Identifying the deficiencies of current diagnostic criteria for neurofibromatosis 2 using databases of 2777 individuals with molecular testing

Abstract

PurposeWe have evaluated deficiencies in existing diagnostic criteria for neurofibromatosis 2 (NF2). MethodsTwo large databases of individuals fulfilling NF2 criteria (n=1361) and those tested for NF2 variants with criteria short of diagnosis (n=1416) were interrogated. We assessed the proportions meeting each diagnostic criterion with constitutional or mosaic NF2 variants and the positive predictive value (PPV) with regard to definite diagnosis. ResultsThere was no evidence for usefulness of old criteria “glioma“ or “neurofibroma.” “Ependymoma” had 100% PPV and high levels of confirmed NF2 diagnosis (67.7%). Those with bilateral vestibular schwannoma (VS) alone aged ≥60 years had the lowest confirmation rate (6.6%) and reduced PPV (80%). Siblings as a first-degree relative, without an affected parent, had 0% PPV. All three individuals with unilateral VS and an affected sibling were proven not to have NF2. The biggest overlap was with LZTR1-associated schwannomatosis.
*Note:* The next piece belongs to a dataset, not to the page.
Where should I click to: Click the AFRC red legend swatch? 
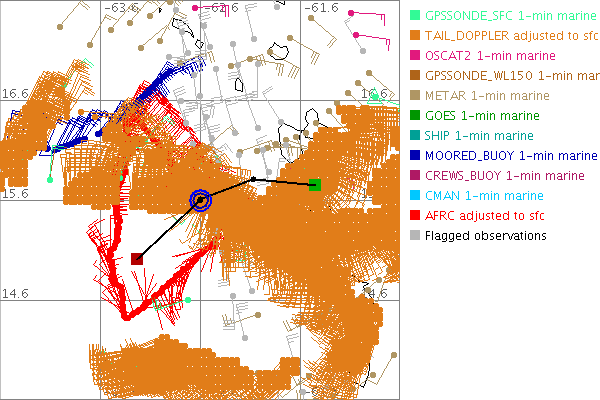(414, 216)
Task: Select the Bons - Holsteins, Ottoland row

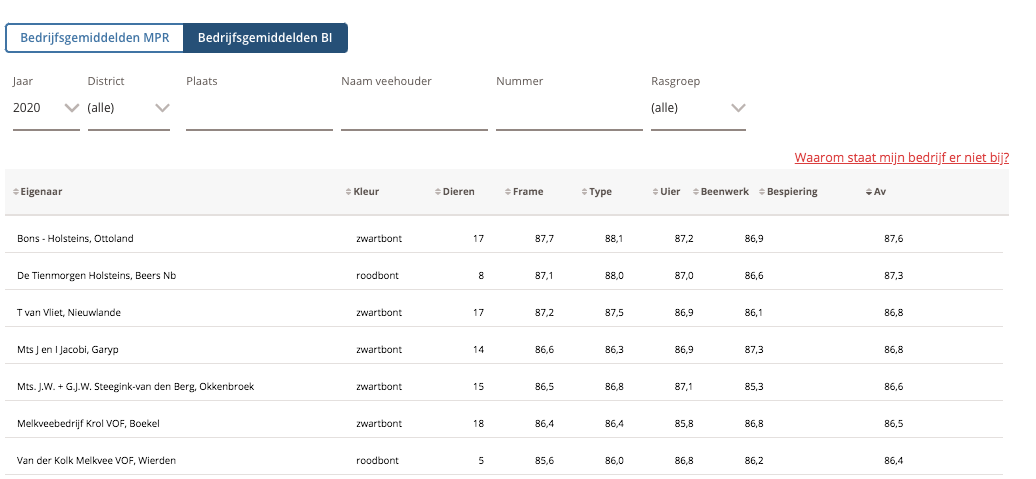Action: pyautogui.click(x=75, y=239)
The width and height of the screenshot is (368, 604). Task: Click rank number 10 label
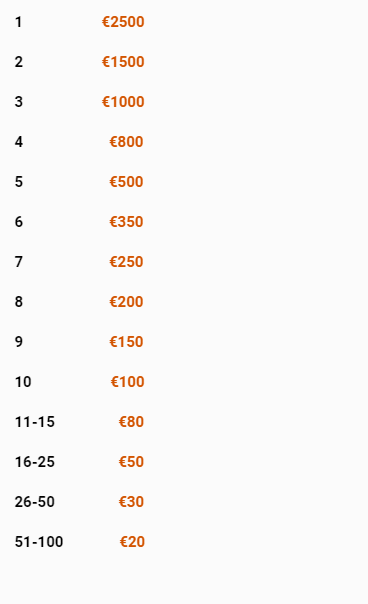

In this category, seven individuals with unilateral VS plus ≥2 nondermal schwannomas reduced PPV to 67%. ConclusionsThe present study confirms important deficiencies in NF2 diagnostic criteria. The term “glioma” should be dropped and replaced by “ependymoma.” Similarly “neurofibroma” should be removed. Dropping “sibling” from first-degree relatives should be considered and testing of LZTR1 should be recommended for unilateral VS.